THE QUICK SUMMARY – Escape Velocity, by Geoffrey Moore

In Escape Velocity, Geoffrey A. Moore, author of the marketing masterwork Crossing the Chasm, teaches twenty-first century enterprises how to overcome the pull of the past and reorient their organizations to meet a new era of competition. The world’s leading high-tech business strategist, Moore connects the dots between bold strategies and effective execution, with an action plan that elucidates the link between senior executives and every other branch of a company.

For anyone aiming for the pinnacle of success, Escape Velocity is an irreplaceable roadmap to the top.

A SIMPLE SOLUTION – Execute Your Vision

While forecasting the future should be seen as a necessary action for ministry today, Auxano Founder and Team Leader Will Mancini believes that for every leader who surfs the waves of cultural change there are a hundred who are stuck in a whirlpool vortex – and they feel they can’t keep their heads above the waters.

The world outside us is not stuck. It is changing rapidly even as we find ourselves sinking deeper and deeper into the comfort of yesterday.

It’s time to go back to the drawing board for vision, strategy, and execution.

The larger and more successful the enterprise, the greater the inertial mass, the harder it is to alter course and speed.

What if there is some hidden force that is working against your best efforts? What if this force is operating inside your own company, with the full support of your executive team, your board, and indeed yourself? What if this force is able to mysteriously redirect resource allocation so that it never quite gets deployed against new agendas? That force is the pull of the past.
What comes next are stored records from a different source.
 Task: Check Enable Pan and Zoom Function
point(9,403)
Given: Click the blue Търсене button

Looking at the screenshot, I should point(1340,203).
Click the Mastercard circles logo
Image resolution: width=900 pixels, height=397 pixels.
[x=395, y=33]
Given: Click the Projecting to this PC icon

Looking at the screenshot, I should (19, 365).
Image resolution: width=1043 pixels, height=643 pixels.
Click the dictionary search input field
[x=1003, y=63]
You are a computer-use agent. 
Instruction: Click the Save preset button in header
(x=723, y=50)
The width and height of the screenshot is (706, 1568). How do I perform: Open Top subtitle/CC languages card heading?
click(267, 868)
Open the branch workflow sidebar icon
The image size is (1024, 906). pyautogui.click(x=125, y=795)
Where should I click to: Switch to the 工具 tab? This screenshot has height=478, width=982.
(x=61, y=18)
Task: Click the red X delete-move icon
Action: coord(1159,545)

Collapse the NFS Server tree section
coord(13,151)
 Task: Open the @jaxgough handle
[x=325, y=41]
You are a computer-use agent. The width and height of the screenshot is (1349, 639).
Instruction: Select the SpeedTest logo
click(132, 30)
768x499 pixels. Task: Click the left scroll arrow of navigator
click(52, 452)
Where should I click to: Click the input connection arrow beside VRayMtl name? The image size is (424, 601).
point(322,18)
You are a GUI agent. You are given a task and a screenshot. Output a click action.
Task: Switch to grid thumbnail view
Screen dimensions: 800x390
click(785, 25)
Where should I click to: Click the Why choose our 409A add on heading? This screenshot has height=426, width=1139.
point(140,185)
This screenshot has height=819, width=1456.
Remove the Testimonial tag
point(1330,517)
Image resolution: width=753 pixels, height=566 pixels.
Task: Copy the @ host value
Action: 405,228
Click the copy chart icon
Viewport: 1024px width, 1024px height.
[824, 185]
To move beyond the pull of the past, you must organize and shape your approach to the planning effort of next year with three goals foremost:

  • Articulate a compelling vision of the future that others will want to support.
  • Set a strategy consistent with your vision.
  • Resource your execution so that it can accomplish your highest aspirations.

To free your organization’s future from the pull of the past, to escape the gravitational field of your prior year’s operating plan, you need to apply a force that is greater than the inertial momentum of current operations.

Newton’s first law of motion states that an object at rest tends to stay at rest and an object in motion tends to continue in the direction in which it is currently moving. The same goes for resource allocation.

When organizations begin their strategic planning effort by circulating last year’s operating plan, they reinforce the inertial properties of the resources as currently allocated. This is not a good outcome, but to be frank, there is no help for it.

What you can do, however, is get yourself and your colleagues out in front of it. Execution is acting and reacting in real time to an ever-changing set of circumstances, all the while maintaining your strategic intent. Execution power, by contrast, is created in advance of the real-time moment of truth and focuses on getting the right resources in the right position for maximum impact and efficiency.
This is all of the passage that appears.